--- Exercise directions ---
Only one stretch of the records below is wanted: the lines from the one holding "The width and height of the screenshot is (1142, 771)." through the one holding "You are a computer-use agent. Screen". Return it exactly, both ends included.

--- Dataset content ---
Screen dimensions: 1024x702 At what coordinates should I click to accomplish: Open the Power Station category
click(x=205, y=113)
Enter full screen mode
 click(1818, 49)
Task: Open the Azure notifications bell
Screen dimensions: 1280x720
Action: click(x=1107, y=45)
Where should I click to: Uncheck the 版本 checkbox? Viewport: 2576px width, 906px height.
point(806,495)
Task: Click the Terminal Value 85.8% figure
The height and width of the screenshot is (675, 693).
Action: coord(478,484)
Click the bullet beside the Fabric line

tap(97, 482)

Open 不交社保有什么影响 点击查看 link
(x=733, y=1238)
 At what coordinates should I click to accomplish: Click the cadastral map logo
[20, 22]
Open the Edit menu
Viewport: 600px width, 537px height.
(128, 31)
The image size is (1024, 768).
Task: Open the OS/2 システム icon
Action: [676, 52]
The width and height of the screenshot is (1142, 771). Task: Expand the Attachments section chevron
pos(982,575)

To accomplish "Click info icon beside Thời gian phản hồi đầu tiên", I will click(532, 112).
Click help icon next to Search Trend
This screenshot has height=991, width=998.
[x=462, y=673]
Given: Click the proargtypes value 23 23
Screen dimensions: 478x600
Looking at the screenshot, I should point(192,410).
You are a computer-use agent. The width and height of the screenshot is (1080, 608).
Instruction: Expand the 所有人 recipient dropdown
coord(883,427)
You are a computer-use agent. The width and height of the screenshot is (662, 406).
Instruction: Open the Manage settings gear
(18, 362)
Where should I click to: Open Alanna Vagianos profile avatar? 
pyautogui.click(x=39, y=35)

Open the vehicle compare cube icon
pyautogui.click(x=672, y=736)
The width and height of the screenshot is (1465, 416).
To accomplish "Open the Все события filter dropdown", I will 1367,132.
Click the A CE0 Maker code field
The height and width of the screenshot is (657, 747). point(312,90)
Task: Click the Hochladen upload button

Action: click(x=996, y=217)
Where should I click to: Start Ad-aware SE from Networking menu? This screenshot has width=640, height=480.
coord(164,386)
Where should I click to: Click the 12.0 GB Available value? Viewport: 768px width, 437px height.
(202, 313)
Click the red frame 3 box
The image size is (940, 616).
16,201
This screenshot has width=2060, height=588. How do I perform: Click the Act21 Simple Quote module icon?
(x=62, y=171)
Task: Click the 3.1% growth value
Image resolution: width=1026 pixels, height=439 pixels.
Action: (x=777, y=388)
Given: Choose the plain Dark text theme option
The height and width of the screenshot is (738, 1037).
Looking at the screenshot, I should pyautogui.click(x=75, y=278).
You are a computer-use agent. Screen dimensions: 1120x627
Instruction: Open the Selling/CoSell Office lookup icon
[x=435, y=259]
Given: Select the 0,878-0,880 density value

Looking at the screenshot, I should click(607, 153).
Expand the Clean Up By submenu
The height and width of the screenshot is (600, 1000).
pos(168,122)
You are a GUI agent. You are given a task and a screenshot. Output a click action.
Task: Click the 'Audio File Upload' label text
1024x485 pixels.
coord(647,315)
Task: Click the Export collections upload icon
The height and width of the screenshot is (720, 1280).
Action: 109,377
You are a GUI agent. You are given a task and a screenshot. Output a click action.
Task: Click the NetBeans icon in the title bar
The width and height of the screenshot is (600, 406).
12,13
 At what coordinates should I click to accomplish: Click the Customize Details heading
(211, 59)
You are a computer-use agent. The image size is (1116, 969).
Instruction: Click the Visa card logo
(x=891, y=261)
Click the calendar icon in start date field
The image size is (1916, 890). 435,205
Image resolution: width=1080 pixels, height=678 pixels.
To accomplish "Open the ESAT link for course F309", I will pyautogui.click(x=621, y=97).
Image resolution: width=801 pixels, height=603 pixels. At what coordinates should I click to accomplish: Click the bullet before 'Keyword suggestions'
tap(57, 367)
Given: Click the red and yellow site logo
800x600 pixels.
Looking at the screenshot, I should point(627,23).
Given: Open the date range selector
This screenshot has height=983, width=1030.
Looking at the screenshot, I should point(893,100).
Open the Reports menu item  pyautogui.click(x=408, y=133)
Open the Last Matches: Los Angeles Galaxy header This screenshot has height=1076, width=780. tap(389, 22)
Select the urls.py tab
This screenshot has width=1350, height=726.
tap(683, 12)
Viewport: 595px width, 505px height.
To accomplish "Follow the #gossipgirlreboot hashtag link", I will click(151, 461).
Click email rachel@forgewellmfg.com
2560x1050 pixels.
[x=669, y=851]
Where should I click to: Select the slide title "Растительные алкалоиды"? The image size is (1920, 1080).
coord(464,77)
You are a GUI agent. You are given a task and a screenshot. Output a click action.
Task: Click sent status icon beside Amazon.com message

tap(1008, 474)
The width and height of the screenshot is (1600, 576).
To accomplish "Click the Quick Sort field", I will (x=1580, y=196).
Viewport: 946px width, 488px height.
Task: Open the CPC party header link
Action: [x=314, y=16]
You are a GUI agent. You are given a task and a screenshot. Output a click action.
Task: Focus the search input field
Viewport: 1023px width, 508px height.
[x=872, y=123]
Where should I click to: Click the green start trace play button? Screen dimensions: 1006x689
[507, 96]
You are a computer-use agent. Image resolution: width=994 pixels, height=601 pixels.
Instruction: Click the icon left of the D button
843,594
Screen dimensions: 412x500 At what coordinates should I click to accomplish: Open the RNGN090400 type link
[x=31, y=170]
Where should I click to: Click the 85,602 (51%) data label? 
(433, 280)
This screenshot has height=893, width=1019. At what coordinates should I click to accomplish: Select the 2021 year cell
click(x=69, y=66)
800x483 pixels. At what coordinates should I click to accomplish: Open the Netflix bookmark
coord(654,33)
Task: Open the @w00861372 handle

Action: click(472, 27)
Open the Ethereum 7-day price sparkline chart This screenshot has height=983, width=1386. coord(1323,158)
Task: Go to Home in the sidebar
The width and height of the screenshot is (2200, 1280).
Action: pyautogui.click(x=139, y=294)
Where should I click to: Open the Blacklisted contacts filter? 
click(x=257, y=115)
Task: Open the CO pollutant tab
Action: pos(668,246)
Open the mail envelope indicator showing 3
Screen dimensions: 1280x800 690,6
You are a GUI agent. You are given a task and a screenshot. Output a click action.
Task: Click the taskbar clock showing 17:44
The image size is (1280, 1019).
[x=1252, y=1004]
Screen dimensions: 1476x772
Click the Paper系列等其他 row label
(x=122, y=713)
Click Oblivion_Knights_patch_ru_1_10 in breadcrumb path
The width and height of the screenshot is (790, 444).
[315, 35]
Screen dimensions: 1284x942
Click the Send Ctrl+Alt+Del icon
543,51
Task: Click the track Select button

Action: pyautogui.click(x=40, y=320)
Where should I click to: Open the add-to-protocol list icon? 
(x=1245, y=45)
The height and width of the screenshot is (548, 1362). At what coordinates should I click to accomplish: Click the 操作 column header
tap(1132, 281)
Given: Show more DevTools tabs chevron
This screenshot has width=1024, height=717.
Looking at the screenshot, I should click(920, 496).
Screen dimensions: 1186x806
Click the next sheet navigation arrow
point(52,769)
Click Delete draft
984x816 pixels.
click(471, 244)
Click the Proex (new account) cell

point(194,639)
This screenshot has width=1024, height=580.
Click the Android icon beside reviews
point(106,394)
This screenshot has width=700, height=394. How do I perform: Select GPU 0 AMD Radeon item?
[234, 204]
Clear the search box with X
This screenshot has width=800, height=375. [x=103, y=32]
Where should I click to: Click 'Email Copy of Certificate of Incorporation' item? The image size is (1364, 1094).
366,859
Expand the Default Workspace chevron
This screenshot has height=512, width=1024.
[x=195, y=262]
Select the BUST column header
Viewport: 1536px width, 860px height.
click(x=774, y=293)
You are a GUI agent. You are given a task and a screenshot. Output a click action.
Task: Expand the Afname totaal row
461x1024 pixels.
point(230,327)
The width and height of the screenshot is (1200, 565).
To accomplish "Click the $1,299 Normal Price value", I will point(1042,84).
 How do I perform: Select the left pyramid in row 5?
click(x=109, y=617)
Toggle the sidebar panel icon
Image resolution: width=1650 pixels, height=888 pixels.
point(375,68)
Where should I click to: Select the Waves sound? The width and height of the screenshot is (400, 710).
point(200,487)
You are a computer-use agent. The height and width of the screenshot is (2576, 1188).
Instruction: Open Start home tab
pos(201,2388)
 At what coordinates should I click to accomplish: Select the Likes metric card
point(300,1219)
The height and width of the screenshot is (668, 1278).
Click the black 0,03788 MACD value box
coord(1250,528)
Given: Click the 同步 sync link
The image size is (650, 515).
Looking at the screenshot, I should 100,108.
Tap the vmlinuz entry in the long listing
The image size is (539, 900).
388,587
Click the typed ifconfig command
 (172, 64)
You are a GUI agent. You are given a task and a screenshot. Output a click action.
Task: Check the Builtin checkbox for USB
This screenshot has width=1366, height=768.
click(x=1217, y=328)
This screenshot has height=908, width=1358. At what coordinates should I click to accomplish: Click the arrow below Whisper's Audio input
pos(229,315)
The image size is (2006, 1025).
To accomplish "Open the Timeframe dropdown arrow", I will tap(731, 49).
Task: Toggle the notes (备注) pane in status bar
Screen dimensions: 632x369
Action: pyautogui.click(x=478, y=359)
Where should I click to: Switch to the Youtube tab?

--- Answer section ---
The width and height of the screenshot is (1142, 771). Task: Expand the Attachments section chevron
pos(982,575)

To accomplish "Click info icon beside Thời gian phản hồi đầu tiên", I will click(532, 112).
Click help icon next to Search Trend
This screenshot has height=991, width=998.
[x=462, y=673]
Given: Click the proargtypes value 23 23
Screen dimensions: 478x600
Looking at the screenshot, I should point(192,410).
You are a computer-use agent. The width and height of the screenshot is (1080, 608).
Instruction: Expand the 所有人 recipient dropdown
coord(883,427)
You are a computer-use agent. The width and height of the screenshot is (662, 406).
Instruction: Open the Manage settings gear
(18, 362)
Where should I click to: Open Alanna Vagianos profile avatar? 
pyautogui.click(x=39, y=35)

Open the vehicle compare cube icon
pyautogui.click(x=672, y=736)
The width and height of the screenshot is (1465, 416).
To accomplish "Open the Все события filter dropdown", I will 1367,132.
Click the A CE0 Maker code field
The height and width of the screenshot is (657, 747). point(312,90)
Task: Click the Hochladen upload button

Action: click(x=996, y=217)
Where should I click to: Start Ad-aware SE from Networking menu? This screenshot has width=640, height=480.
coord(164,386)
Where should I click to: Click the 12.0 GB Available value? Viewport: 768px width, 437px height.
(202, 313)
Click the red frame 3 box
The image size is (940, 616).
16,201
This screenshot has width=2060, height=588. How do I perform: Click the Act21 Simple Quote module icon?
(x=62, y=171)
Task: Click the 3.1% growth value
Image resolution: width=1026 pixels, height=439 pixels.
Action: (x=777, y=388)
Given: Choose the plain Dark text theme option
The height and width of the screenshot is (738, 1037).
Looking at the screenshot, I should pyautogui.click(x=75, y=278).
You are a computer-use agent. Screen dimensions: 1120x627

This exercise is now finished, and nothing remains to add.